Provided data
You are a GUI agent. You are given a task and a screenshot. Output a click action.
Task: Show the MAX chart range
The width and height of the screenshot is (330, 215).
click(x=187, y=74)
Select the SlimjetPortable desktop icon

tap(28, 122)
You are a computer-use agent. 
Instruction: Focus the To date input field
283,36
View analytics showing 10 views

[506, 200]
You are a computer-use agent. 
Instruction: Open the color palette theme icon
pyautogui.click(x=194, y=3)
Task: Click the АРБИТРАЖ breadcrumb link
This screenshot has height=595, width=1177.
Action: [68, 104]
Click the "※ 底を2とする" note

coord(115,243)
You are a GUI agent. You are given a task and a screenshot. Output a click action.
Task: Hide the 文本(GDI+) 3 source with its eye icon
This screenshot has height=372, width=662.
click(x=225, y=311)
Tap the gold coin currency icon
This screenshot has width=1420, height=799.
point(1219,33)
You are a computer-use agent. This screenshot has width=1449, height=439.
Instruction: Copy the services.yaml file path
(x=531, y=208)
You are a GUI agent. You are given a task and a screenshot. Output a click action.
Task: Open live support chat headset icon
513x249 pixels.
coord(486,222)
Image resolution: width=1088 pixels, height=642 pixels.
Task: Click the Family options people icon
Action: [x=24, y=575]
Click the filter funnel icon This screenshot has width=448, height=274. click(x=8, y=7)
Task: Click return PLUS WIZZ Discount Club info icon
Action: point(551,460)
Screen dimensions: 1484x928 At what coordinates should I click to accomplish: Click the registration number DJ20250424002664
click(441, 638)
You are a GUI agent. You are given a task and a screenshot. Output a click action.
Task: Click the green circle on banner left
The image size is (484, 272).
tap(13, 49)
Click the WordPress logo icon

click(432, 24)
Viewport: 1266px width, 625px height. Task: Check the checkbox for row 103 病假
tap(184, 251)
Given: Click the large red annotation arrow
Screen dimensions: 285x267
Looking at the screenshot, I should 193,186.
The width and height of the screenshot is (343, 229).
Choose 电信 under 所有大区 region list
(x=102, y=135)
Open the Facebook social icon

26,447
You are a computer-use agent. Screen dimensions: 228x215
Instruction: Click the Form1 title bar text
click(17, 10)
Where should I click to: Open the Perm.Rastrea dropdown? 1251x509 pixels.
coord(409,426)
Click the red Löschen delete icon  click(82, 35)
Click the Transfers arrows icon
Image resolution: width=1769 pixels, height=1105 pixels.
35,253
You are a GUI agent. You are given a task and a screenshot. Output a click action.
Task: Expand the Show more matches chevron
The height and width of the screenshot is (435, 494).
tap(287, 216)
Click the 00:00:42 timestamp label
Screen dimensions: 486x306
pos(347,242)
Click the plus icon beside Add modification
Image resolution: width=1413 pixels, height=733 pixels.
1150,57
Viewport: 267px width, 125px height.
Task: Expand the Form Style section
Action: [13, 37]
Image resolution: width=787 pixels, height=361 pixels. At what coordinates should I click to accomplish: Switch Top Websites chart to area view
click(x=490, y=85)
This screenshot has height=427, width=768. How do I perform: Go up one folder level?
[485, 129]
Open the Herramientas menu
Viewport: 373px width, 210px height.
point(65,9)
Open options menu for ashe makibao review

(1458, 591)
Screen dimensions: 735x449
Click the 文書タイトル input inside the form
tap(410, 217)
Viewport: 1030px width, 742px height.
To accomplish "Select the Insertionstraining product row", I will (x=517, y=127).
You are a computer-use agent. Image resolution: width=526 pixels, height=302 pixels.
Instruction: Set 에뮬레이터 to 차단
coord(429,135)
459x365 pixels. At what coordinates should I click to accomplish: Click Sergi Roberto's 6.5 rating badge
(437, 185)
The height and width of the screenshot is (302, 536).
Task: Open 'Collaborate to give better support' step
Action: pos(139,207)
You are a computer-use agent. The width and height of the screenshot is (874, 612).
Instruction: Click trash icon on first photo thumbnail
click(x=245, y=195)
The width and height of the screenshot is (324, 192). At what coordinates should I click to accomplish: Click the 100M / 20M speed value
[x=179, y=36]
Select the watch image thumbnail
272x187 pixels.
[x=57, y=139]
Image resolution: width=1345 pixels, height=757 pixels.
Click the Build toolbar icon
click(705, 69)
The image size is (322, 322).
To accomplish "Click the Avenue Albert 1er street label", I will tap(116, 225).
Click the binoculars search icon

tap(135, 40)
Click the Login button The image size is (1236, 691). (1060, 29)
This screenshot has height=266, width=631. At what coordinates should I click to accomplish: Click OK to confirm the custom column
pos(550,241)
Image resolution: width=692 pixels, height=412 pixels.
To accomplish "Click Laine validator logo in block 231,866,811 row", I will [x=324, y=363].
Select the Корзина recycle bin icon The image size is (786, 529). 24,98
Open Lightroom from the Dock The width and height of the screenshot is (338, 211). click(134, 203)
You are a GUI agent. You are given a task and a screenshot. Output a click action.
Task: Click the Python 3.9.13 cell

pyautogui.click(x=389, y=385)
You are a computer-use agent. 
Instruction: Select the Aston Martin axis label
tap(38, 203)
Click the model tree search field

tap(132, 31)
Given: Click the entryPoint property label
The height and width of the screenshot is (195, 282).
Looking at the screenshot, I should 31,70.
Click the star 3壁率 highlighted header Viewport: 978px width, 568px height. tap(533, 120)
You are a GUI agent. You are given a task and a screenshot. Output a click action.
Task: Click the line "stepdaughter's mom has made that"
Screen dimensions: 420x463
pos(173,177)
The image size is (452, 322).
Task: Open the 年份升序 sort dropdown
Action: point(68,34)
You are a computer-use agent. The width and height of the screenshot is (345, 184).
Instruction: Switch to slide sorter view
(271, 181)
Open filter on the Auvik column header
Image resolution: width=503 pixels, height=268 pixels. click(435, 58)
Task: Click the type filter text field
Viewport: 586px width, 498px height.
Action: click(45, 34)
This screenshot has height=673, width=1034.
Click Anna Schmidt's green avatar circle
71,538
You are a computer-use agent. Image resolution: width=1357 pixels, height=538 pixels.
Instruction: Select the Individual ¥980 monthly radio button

Problem
Repeat the data in full. Alter nothing.

Result of this exercise
You are a GUI agent. You are given a task and a screenshot. Output a click action.
Task: Show the MAX chart range
The width and height of the screenshot is (330, 215).
click(x=187, y=74)
Select the SlimjetPortable desktop icon

tap(28, 122)
You are a computer-use agent. 
Instruction: Focus the To date input field
283,36
View analytics showing 10 views

[506, 200]
You are a computer-use agent. 
Instruction: Open the color palette theme icon
pyautogui.click(x=194, y=3)
Task: Click the АРБИТРАЖ breadcrumb link
This screenshot has height=595, width=1177.
Action: [68, 104]
Click the "※ 底を2とする" note

coord(115,243)
You are a GUI agent. You are given a task and a screenshot. Output a click action.
Task: Hide the 文本(GDI+) 3 source with its eye icon
This screenshot has height=372, width=662.
click(x=225, y=311)
Tap the gold coin currency icon
This screenshot has width=1420, height=799.
point(1219,33)
You are a computer-use agent. This screenshot has width=1449, height=439.
Instruction: Copy the services.yaml file path
(x=531, y=208)
You are a GUI agent. You are given a task and a screenshot. Output a click action.
Task: Open live support chat headset icon
513x249 pixels.
coord(486,222)
Image resolution: width=1088 pixels, height=642 pixels.
Task: Click the Family options people icon
Action: [x=24, y=575]
Click the filter funnel icon This screenshot has width=448, height=274. click(x=8, y=7)
Task: Click return PLUS WIZZ Discount Club info icon
Action: point(551,460)
Screen dimensions: 1484x928 At what coordinates should I click to accomplish: Click the registration number DJ20250424002664
click(441, 638)
You are a GUI agent. You are given a task and a screenshot. Output a click action.
Task: Click the green circle on banner left
The image size is (484, 272).
tap(13, 49)
Click the WordPress logo icon

click(432, 24)
Viewport: 1266px width, 625px height. Task: Check the checkbox for row 103 病假
tap(184, 251)
Given: Click the large red annotation arrow
Screen dimensions: 285x267
Looking at the screenshot, I should 193,186.
The width and height of the screenshot is (343, 229).
Choose 电信 under 所有大区 region list
(x=102, y=135)
Open the Facebook social icon

26,447
You are a computer-use agent. Screen dimensions: 228x215
Instruction: Click the Form1 title bar text
click(17, 10)
Where should I click to: Open the Perm.Rastrea dropdown? 1251x509 pixels.
coord(409,426)
Click the red Löschen delete icon  click(82, 35)
Click the Transfers arrows icon
Image resolution: width=1769 pixels, height=1105 pixels.
35,253
You are a GUI agent. You are given a task and a screenshot. Output a click action.
Task: Expand the Show more matches chevron
The height and width of the screenshot is (435, 494).
tap(287, 216)
Click the 00:00:42 timestamp label
Screen dimensions: 486x306
pos(347,242)
Click the plus icon beside Add modification
Image resolution: width=1413 pixels, height=733 pixels.
1150,57
Viewport: 267px width, 125px height.
Task: Expand the Form Style section
Action: [13, 37]
Image resolution: width=787 pixels, height=361 pixels. At what coordinates should I click to accomplish: Switch Top Websites chart to area view
click(x=490, y=85)
This screenshot has height=427, width=768. How do I perform: Go up one folder level?
[485, 129]
Open the Herramientas menu
Viewport: 373px width, 210px height.
point(65,9)
Open options menu for ashe makibao review

(1458, 591)
Screen dimensions: 735x449
Click the 文書タイトル input inside the form
tap(410, 217)
Viewport: 1030px width, 742px height.
To accomplish "Select the Insertionstraining product row", I will (x=517, y=127).
You are a computer-use agent. Image resolution: width=526 pixels, height=302 pixels.
Instruction: Set 에뮬레이터 to 차단
coord(429,135)
459x365 pixels. At what coordinates should I click to accomplish: Click Sergi Roberto's 6.5 rating badge
(437, 185)
The height and width of the screenshot is (302, 536).
Task: Open 'Collaborate to give better support' step
Action: pos(139,207)
You are a computer-use agent. The width and height of the screenshot is (874, 612).
Instruction: Click trash icon on first photo thumbnail
click(x=245, y=195)
The width and height of the screenshot is (324, 192). At what coordinates should I click to accomplish: Click the 100M / 20M speed value
[x=179, y=36]
Select the watch image thumbnail
272x187 pixels.
[x=57, y=139]
Image resolution: width=1345 pixels, height=757 pixels.
Click the Build toolbar icon
click(705, 69)
The image size is (322, 322).
To accomplish "Click the Avenue Albert 1er street label", I will tap(116, 225).
Click the binoculars search icon

tap(135, 40)
Click the Login button The image size is (1236, 691). (1060, 29)
This screenshot has height=266, width=631. At what coordinates should I click to accomplish: Click OK to confirm the custom column
pos(550,241)
Image resolution: width=692 pixels, height=412 pixels.
To accomplish "Click Laine validator logo in block 231,866,811 row", I will [x=324, y=363].
Select the Корзина recycle bin icon The image size is (786, 529). 24,98
Open Lightroom from the Dock The width and height of the screenshot is (338, 211). click(134, 203)
You are a GUI agent. You are given a task and a screenshot. Output a click action.
Task: Click the Python 3.9.13 cell

pyautogui.click(x=389, y=385)
You are a computer-use agent. 
Instruction: Select the Aston Martin axis label
tap(38, 203)
Click the model tree search field

tap(132, 31)
Given: Click the entryPoint property label
The height and width of the screenshot is (195, 282).
Looking at the screenshot, I should 31,70.
Click the star 3壁率 highlighted header Viewport: 978px width, 568px height. tap(533, 120)
You are a GUI agent. You are given a task and a screenshot. Output a click action.
Task: Click the line "stepdaughter's mom has made that"
Screen dimensions: 420x463
pos(173,177)
The image size is (452, 322).
Task: Open the 年份升序 sort dropdown
Action: point(68,34)
You are a computer-use agent. The width and height of the screenshot is (345, 184).
Instruction: Switch to slide sorter view
(271, 181)
Open filter on the Auvik column header
Image resolution: width=503 pixels, height=268 pixels. click(435, 58)
Task: Click the type filter text field
Viewport: 586px width, 498px height.
Action: click(45, 34)
This screenshot has height=673, width=1034.
Click Anna Schmidt's green avatar circle
71,538
You are a computer-use agent. Image resolution: width=1357 pixels, height=538 pixels.
Instruction: Select the Individual ¥980 monthly radio button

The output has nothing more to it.